Türkiye’de seçimler artık bitti ve tansiyon da önümüzdeki aylarda giderek düşecek…

Yazılı basının iç sayfa yazarlarının özellikle geç saatlerde netleşen seçim sonuçlarını o geceden yorumlama şansı pek fazla değil…

Türkiye gibi büyük bir nüfusa ve geç saatlere kadar oy bildirimi gelen geniş ve zorlu bir coğrafyaya sahip ülkelerdeki seçimlerin sonuçlarını da dolayısıyla bir gün sonra yorumlayabiliyoruz.

Tabii sadece bu iş için bekletilen ön sayfa “son dakika” seçim haberleriyle seçimi yerinde takip eden arkadaşlarımızın ilk değerlendirmeleri dışında…

Tekrar hayırlısı olsun diyoruz… Kıbrıslı Türklerin yaşam güvencesi olan Türkiye’ye daha müreffeh, daha kalkınmış ve çağdaş uygarlık yolunda ışıklı ufuklar dilerken;

Kıbrıs için de adil, kalıcı, güvenceleri sağlam ve siyasi eşitlik temelinde bir çözümün önünün açılmasını temenni ediyoruz.

Kıbrıslı Türkleri yuvarlandıkları uçurumun, ya da kör kuyunun dibinden ancak adada varılacak böyle bir çözümün zıplatacağını ve selametimiz yolunda her şeye rağmen en ciddi reçetenin de bu olduğunu düşünüyorum.

Türkiye’nin Kıbrıs’ta artık tüm tarafların yararına olabilecek bir çözümü önümüzdeki dönemde daha fazla zorlamasını da diliyorum.

Bu noktada pek çok esaslı sorunla karşı karşıya bulunan Ankara’nın, en azından Kıbrıs sorununu, varılacak adil bir çözümle halledip, diğer sorunlarına daha fazla yoğunlaşmak isteyeceğine de inanıyorum.

* * *

Kimilerinin aksine, ben ümidimi yitirmiş değilim. “Çözüm çok uzak” evham ve yılgınlığıyla çözümün peşini bırakmak Kıbrıslı Türkleri kurtarmıyor.

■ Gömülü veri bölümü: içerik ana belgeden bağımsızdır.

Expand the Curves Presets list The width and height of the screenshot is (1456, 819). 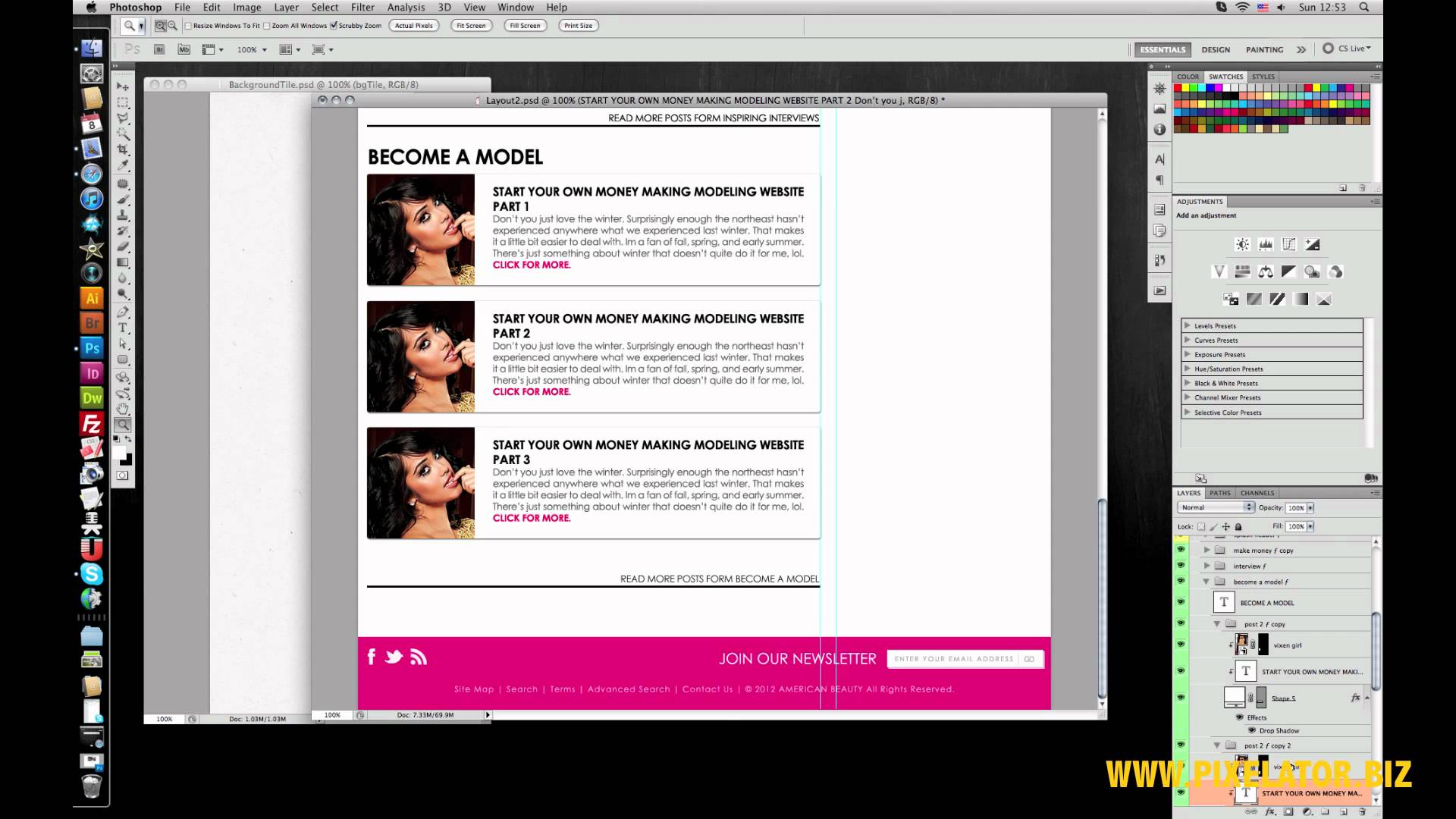[1188, 340]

Aslında Rumları da kurtarmıyor. Kurtarmadığını, yakında onlar da daha iyi görüp anlayacaklar.

Bizim kadar dibe vurmuş olmasalar bile, Kıbrıslı Rumlar da geçmişe oranla birtakım sosyo-ekonomik sıkıntılar yaşamaya başlamışlardır ve özellikle Yunanistan’ın deyim yerindeyse “batması” Güney komşularımızı da endişelendirmeye başlamış durumdadır…

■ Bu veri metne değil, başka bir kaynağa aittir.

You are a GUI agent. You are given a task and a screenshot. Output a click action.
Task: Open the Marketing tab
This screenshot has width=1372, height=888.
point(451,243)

Yunanistan’ın ipine bağlı kalmanın” kendilerini de sosyo-ekonomik batağa sürükleyebileceğini açık açık söyleyebilmektedirler.

Benim tahminim yılsonuna doğru Kuzey’deki yapı tam anlamıyla iflas noktasına yaklaşırken, Güney Kıbrıs için de alarm zilleri acı acı çalacaktır.

BM ile kısacası uluslararası camianın da bu noktada daha etkin olması halinde neden bir çözüm olmasın?

Bir gerçeği unutmamak lazımdır.

En iyi barış anlaşmaları, en sürpriz siyasi çözümler, hep kötüye giden ve ilgili tarafların dibe vurmakta olduğu dönemlerde olur.

Bosna-Hersek örneğini hatırlayın… Eski Yugoslavya’da İnsanların birbirini parçaladığı ve özellikle Boşnak halkın toplu halde katliam çukurlarına gömüldüğü günlerde, “48 saat içinde bir barış anlaşması imzalanacak” demiş olsaydınız eğer Yugoslav halklarına;

Ya acı acı tebessüm ederler, ya da sizi bir güzel döverlerdi kendileriyle alay ettiğinizi düşünerek… Ama oldu işte öyle bir anlaşma…

Elbette Kıbrıs’ın eski Yugoslav toprakları gibi kan gölüne dönüştükten sonra bir barış anlaşması imzalama gerekliliğinin ortaya çıkmasını kimse istemez.

Lakin Kıbrıs’ta da durum böyle giderse;

Hem adadaki iki toplum arasındaki ilişkiler gerilebilecek hem de onların anavatanları arasındaki ilişkiler… Ayrıca Kıbrıs’ın her iki tarafında giderek kötüleşen sosyo-ekonomik koşulların bugünleri bile aratacağını ve bir çözümün kaçınılmaz olacağını giderek daha fazla Kıbrıslı Türk ve Rum’un anlayabileceği bir döneme giriyoruz kısacası…

* * *

Türkiye’deki son seçim kampanyalarında bu kez Kıbrıs konusunun başat bir propaganda unsuru olmayışı, hatta miting meydanlarıyla tartışma programlarında bile gündeme gelmeyişi bizim buralarda pek çok kişi tarafından, “Kıbrıs unutuldu, demek bir çözüm yok” şeklinde değerlendirildi genelde…

Oysa bence tam tersi… “İyi ki Kıbrıs, oradaki propagandalara malzeme olmadı” diye düşünüyorum ben… Olsaydı çünkü, hamasetin de malzemesi olacaktı ve belki de dozu kaçmış nasyonalist retorik ve sözlerle kendilerini bağlayacak olan siyasi partiler işi iyice çıkmaza sokabileceklerdi.

Bu olmadı ve bu kez Doğu ve Güneydoğu’daki sorunlar Türkiye’deki siyasi partilerin üzerinde odaklandığı propaganda unsurlarını teşkil ettiler. Kıbrıs meselesi unutulmadı ama fazla da kaşınmadı bu bağlamda…

Yine de… Siyasi tablo tam olarak netleşsin… Konuşuruz.